__Material provided__.
· · · ·

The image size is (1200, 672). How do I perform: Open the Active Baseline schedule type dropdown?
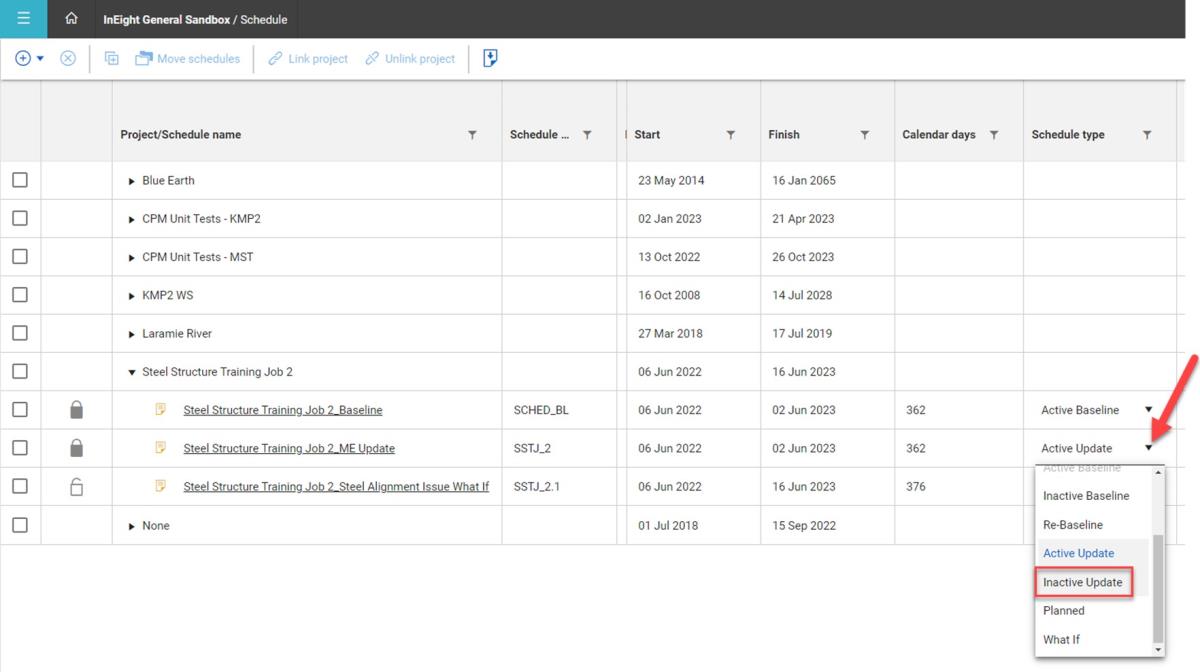click(x=1148, y=410)
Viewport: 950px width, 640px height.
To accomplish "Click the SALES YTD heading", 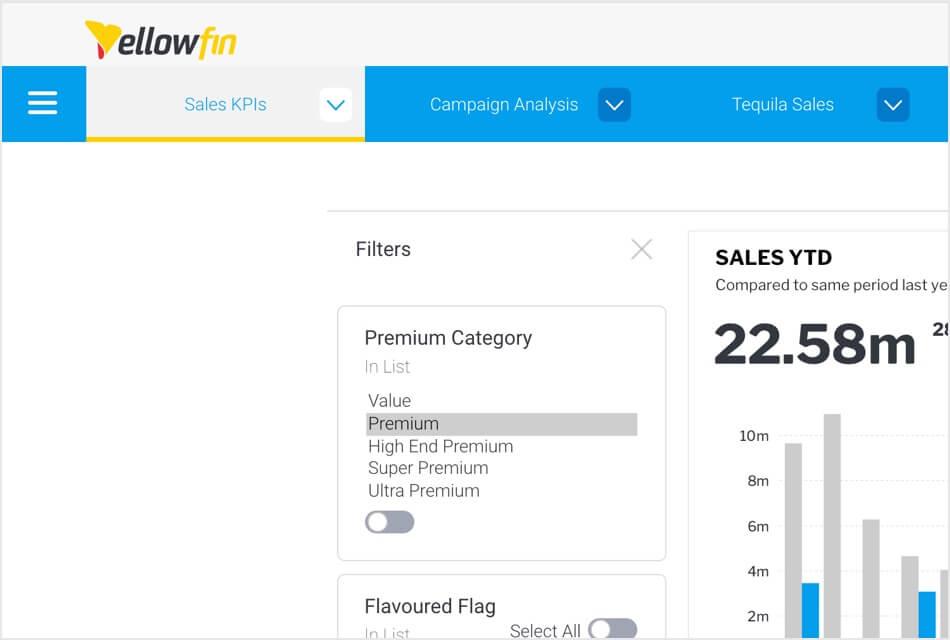I will (773, 257).
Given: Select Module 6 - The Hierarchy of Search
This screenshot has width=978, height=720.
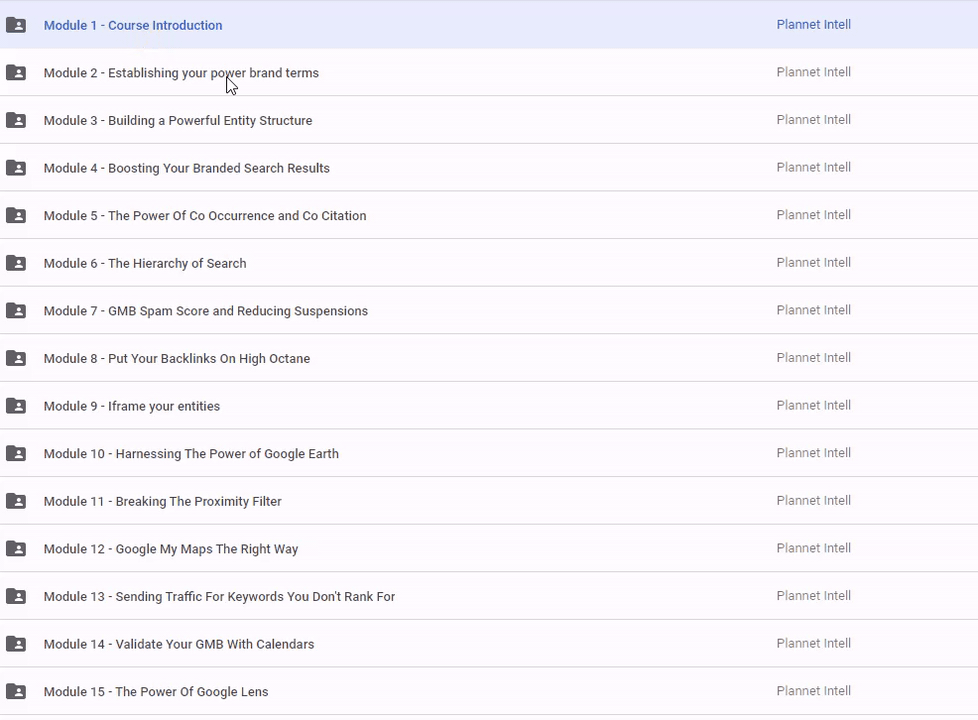Looking at the screenshot, I should point(145,263).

· · · ·

__Task instructions__.
Give everything from the line containing "Given: Select Module" down to the end of the data again, substituting "Structure of Search" for "Hierarchy of Search" and leaving everything else unchanged. Leave the pictures out of your answer.

__Answer in full__.
Given: Select Module 6 - The Structure of Search
This screenshot has width=978, height=720.
Looking at the screenshot, I should point(145,263).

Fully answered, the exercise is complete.